Rainhard Fendrich gibt einen lustigen Oberkellner Leopold, der sich mit Charme und überzeugendem Gesang sein Publikum zu erobern vermag. Nur manchmal rückt er in seiner Performance etwas gefährlich nahe an den Rollentypus Praterstrizzi. Damit vergibt er sich einige Chancen. Vergebens freilich sind sämtliche Bemühungen von Musiktheater-Debütantin Zabine Kapfinger. Wenig schauspielerisches Talent, kaum erkennbare Singstimme und überhaupt kein Timing machen aus ihrer “Rösslwirtin” eine minderbegabte Bauernmagd. Da hilft es auch nichts mehr, dass die ehemalige Jodl-Königin den Erzherzog-Johann-Jodler zum Besten gibt.

Ein wunderbarer Musik-Komödiant ist dagegen Klaus Eberhartinger. Sein “Schöner Sigi” wird in die Mörbischer Geschichte eingehen. Sehr ordentlich besetzt und in Summe recht amüsant sind Rafael Schuchter als “Piccolo”, Klaus-Dieter Lerche als “Giesecke” und Erik Göller als “Dr. Hinzelmann” mit Tochter “Klärchen” alias Ina Nadine Wagler. Marco Jentsch mit seinem sanften Operetten-Tenor gibt einen achtbaren “Dr. Siedler” und betört routinemäßig seine “Ottilie”, die adrette Anja-Katharina Wigger. Nicht zu vergessen: Intendant Serafin als “Kaiser Franz Joseph”: Eine Mords-Gaudi, wenn auch auf Musikantenstadl-Niveau.

Was wären jedoch die Seefestspiele Mörbisch ohne großes Ballett und aufwendige Revue? Daher dürfen die Damen und Herren des Corps de ballet sich auf voller Bühnenbreite in der geschmackvollen Choreographie von Giorgio Madia vom Kuhtanz über Calypso bis hin zur Revue-Kette voll ausleben – von etlichen Schlampereien einmal abgesehen. Schade nur, dass es jetzt auch in Mörbisch üblich geworden ist, Teile der Musik vom Band einzuspielen.

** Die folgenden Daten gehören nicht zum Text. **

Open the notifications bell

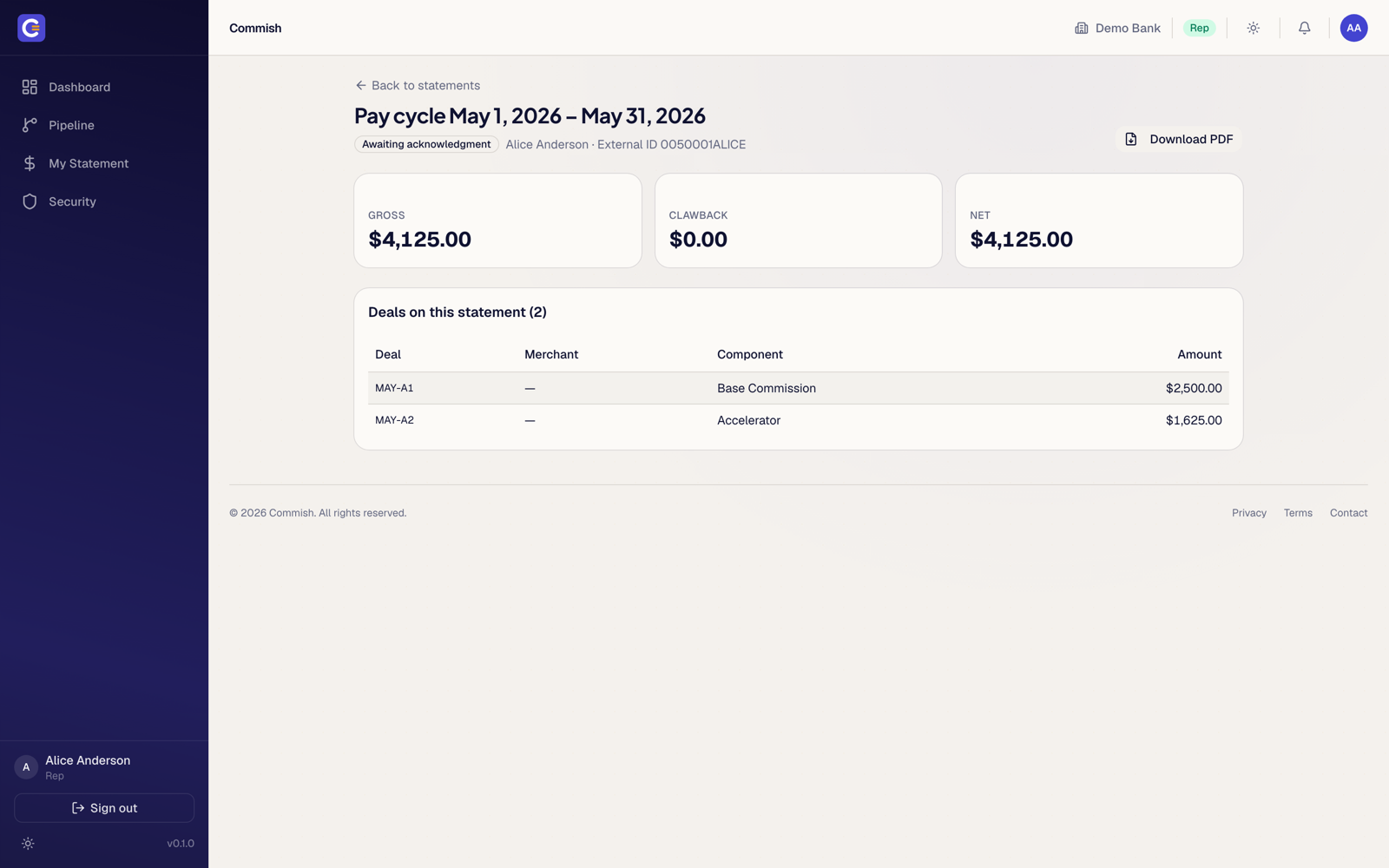click(x=1304, y=28)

Rudolf Bibl, der geniale langjährige musikalischer Leiter, hätte durchaus ein vollwertiges Orchester verdient.

Ralph Benatzky: “Im Weißen Rössl”, Libretto von Hans Müller und Erik Charell, Regie: Karl Absenger, Bühnenbild und Kostüme: Rolf Langenfass, Musikalische Leitung: Rudolf Bibl, Choreografie: Giorgio Madia. Mit Zabine Kapfinger – Wirtin Josepha Vogelhuber, Rainhard Fendrich – Zahlkellner Leopold Brandmeyer, Klaus-Dieter Lerche – Wilhelm Giesecke, Anja-Katharina Wigger – Ottilie, Marco Jentzsch – Dr. Otto Siedler, Klaus Eberhartinger – Sigismund Sülzheimer, Harald Serafin – Kaiser Franz Joseph, u.v.a., Seefestspiele Mörbisch, Nächste Vorstellungen am 11., 12., und 13. Juli; bis 24. August, Beginn 20.30 Uhr.